## PROBLEM REQUIREMENTS:
Go to the line containing "Where should I" in the records below and retype from there through the final line, exactly.

(Collected data entries)
────────

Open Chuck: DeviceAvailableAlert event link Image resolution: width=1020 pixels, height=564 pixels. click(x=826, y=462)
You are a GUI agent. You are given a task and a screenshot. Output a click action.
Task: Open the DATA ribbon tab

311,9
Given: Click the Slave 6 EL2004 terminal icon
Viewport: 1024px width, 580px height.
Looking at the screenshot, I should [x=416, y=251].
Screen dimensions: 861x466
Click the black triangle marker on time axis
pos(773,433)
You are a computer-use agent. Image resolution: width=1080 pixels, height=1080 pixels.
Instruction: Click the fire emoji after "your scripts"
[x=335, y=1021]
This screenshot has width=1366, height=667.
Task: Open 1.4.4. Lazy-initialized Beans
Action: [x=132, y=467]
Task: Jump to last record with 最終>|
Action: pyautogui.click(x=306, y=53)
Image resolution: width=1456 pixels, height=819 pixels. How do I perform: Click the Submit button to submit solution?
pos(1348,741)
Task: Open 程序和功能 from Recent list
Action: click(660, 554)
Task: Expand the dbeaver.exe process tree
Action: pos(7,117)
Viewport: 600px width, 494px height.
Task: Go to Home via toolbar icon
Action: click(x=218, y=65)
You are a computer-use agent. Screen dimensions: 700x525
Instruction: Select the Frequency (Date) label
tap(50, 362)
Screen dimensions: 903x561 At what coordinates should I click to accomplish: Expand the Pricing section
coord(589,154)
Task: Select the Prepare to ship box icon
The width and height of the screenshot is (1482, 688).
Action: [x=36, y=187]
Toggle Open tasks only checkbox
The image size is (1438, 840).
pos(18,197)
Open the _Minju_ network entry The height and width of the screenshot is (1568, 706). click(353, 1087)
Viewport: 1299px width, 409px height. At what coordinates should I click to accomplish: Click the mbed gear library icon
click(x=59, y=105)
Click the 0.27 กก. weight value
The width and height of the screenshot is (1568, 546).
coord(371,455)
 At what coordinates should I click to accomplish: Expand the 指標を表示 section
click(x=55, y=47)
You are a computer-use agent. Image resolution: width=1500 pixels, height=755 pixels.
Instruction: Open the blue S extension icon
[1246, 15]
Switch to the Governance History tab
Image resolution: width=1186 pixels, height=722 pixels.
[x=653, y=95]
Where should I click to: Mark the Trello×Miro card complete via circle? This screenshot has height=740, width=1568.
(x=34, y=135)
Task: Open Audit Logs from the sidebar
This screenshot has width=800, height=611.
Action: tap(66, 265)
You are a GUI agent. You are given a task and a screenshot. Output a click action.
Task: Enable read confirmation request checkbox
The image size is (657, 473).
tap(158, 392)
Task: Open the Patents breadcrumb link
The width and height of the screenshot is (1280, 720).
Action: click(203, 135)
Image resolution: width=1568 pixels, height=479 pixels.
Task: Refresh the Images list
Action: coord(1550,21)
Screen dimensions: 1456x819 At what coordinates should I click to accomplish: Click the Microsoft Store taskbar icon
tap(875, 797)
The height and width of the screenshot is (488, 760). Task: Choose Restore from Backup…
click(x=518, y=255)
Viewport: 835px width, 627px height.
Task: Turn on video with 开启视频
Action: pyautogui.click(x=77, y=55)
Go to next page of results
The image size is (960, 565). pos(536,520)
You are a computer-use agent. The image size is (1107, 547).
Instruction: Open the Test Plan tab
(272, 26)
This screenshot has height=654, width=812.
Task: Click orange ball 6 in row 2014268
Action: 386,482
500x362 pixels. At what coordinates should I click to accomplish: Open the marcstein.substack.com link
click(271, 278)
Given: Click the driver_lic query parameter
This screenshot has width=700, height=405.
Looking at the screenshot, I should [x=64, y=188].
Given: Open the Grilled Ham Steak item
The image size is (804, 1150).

────────

## WRITTEN ANSWER:
Where should I click to: Mark the Trello×Miro card complete via circle? This screenshot has height=740, width=1568.
(x=34, y=135)
Task: Open Audit Logs from the sidebar
This screenshot has width=800, height=611.
Action: tap(66, 265)
You are a GUI agent. You are given a task and a screenshot. Output a click action.
Task: Enable read confirmation request checkbox
The image size is (657, 473).
tap(158, 392)
Task: Open the Patents breadcrumb link
The width and height of the screenshot is (1280, 720).
Action: click(203, 135)
Image resolution: width=1568 pixels, height=479 pixels.
Task: Refresh the Images list
Action: coord(1550,21)
Screen dimensions: 1456x819 At what coordinates should I click to accomplish: Click the Microsoft Store taskbar icon
tap(875, 797)
The height and width of the screenshot is (488, 760). Task: Choose Restore from Backup…
click(x=518, y=255)
Viewport: 835px width, 627px height.
Task: Turn on video with 开启视频
Action: pyautogui.click(x=77, y=55)
Go to next page of results
The image size is (960, 565). pos(536,520)
You are a computer-use agent. The image size is (1107, 547).
Instruction: Open the Test Plan tab
(272, 26)
This screenshot has height=654, width=812.
Task: Click orange ball 6 in row 2014268
Action: 386,482
500x362 pixels. At what coordinates should I click to accomplish: Open the marcstein.substack.com link
click(271, 278)
Given: Click the driver_lic query parameter
This screenshot has width=700, height=405.
Looking at the screenshot, I should [x=64, y=188].
Given: Open the Grilled Ham Steak item
The image size is (804, 1150).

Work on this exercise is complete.